* **Extract**

###

For each “DNA” someone launches, they have exactly one chain per DNA. That chain contains public and private entries. There’s two chunks to each entry, the ‘header’ and the ‘contents’ … the ‘headers’ are the ones that actually act like a linked-list or “blockchain”, they contain pointers to the contents too.
For public entries, the header and the contents are shared to the DHT.
For private entries, only the header is shared to the DHT.
This means that each persons source chain can be validated by other peers without knowing anything about the private contents.
So, when I think of a person’s “private chain,” is it fair to think of it as a person’s private entries on the specific DNA’s chain?
As a follow up. Say I have a DNA that has 5 agents, and the DHT is sharded across all 5 agents computers. Is an agent’s “private chain” part of that sharded DHT, or is it only on a agent’s device?
So, when I think of a person’s “private chain,” is it fair to think of it as a person’s private entries on the specific DNA’s chain?
Yes, the private is interwoven with the public on the chain itself… then, it is only the contents of public entries that are shared to the DHT, and not the contents of private entries. (Only the HEADERs of private entries
This may be a little much to share, but could also be useful… here is the type definition, in Rust syntax, for a “Header”. This is the metadata aspect that is shared to the DHT.
pub struct ChainHeader {
/// the type of this entry
entry_type: EntryType,
/// Key to the associated contents
entry_address: Address,
/// Address(es) of the agent(s) that authored and signed this entry,
/// along with their cryptographic signatures
provenances: Vec<Provenance>,
/// Key to the immediately preceding header. Only the init Pair can have None as valid
link: Option<Address>,
/// Key to the most recent header of the same type, None is valid only for the first of that type
link_same_type: Option<Address>,
/// Key to the header of the previous version of this chain header's entry
link_update_delete: Option<Address>,
/// ISO8601 time stamp
timestamp: Iso8601,
}
This is great. So one last question on this. (OK a few.) If the contents of the private chain are not stored out to the shared DHT, are they just stored locally on my own machine? If that is the case, what happens if I have two computers running the same agent for the same DNA? How will they access the contents of the private entries?

###

* **Data for analysis**
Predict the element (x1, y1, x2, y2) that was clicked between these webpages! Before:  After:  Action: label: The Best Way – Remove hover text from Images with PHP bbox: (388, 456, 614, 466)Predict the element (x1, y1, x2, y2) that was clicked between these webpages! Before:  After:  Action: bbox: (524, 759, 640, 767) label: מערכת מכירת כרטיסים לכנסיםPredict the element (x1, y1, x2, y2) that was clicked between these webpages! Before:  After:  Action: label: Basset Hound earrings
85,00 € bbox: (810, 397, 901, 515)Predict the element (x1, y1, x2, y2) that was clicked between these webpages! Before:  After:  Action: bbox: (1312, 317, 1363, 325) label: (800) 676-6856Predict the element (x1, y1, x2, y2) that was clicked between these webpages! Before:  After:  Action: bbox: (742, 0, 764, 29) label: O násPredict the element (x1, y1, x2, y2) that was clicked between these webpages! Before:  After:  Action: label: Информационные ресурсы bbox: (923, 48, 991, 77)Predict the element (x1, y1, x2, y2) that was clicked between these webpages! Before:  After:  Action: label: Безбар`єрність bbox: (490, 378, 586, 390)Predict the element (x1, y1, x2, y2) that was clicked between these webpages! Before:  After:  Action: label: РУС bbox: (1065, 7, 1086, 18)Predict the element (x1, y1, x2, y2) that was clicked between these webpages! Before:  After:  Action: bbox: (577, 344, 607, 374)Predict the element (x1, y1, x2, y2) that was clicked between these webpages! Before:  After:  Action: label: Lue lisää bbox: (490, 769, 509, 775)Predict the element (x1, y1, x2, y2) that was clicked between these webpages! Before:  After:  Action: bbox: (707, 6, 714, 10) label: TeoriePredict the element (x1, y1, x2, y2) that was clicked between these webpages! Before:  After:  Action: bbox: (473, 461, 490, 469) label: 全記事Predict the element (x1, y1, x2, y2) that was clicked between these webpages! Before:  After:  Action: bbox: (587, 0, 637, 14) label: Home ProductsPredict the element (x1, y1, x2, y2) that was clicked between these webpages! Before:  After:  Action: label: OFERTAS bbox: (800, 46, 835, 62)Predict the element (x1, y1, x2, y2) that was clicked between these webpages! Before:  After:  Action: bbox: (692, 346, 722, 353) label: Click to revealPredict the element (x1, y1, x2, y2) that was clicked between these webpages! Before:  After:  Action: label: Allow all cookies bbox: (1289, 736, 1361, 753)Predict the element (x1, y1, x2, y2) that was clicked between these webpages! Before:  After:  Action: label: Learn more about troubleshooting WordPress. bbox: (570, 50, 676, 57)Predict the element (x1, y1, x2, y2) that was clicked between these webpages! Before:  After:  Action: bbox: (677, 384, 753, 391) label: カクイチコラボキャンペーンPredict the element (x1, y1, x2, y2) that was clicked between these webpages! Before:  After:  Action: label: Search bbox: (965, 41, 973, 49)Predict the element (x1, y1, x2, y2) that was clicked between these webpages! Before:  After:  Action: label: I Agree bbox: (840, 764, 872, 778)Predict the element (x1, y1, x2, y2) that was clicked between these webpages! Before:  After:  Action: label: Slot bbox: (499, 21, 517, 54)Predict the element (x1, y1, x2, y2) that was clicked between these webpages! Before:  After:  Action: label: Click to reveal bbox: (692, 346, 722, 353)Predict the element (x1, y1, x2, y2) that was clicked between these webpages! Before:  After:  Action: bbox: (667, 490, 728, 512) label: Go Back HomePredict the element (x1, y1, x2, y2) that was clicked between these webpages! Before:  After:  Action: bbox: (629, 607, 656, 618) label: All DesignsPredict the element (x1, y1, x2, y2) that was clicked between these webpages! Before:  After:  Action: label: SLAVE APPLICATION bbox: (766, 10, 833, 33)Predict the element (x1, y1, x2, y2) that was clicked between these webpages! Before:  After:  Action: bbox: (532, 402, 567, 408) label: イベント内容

###

* **Study questions**
- 1) Reproduce the discussion of private and public chain entries from "This means that" down to "a agent’s device?".
- 2) Carry on the discussion of private and public chain entries from the point where it stops.
The material plays no role in this work.

* **Results**
- 1)
This means that each persons source chain can be validated by other peers without knowing anything about the private contents.
So, when I think of a person’s “private chain,” is it fair to think of it as a person’s private entries on the specific DNA’s chain?
As a follow up. Say I have a DNA that has 5 agents, and the DHT is sharded across all 5 agents computers. Is an agent’s “private chain” part of that sharded DHT, or is it only on a agent’s device?

- 2)
Ah, here some of the assumptions you’re holding have to be updated.
You can’t/shouldn’t run the same agent for the same DNA on two devices. An agent is really an identity, which is really a private/public key pair.
You can/could transfer a chain from one device permanently over to another device, say you switched laptops or whatever. There’s no way to sync the chains of the two devices ongoingly, just to port.
Private entries have to stay private on a single device, that’s what ‘private’ means with Holochain.
If you use Holo to host a hApp, you won’t have to worry about any of this, since you’re using a hosting provider.
There’s also something in the works called ‘DeepKey’ which is like “distributed public key infrastructure” and I think that might be supposed to help with the multi-device situation too, but I’m less sure about that one.
Ok, great. This makes sense to me now. Private chain is physically stored on the one device. If I want to back it up, I need to back it up as part of backing up the device.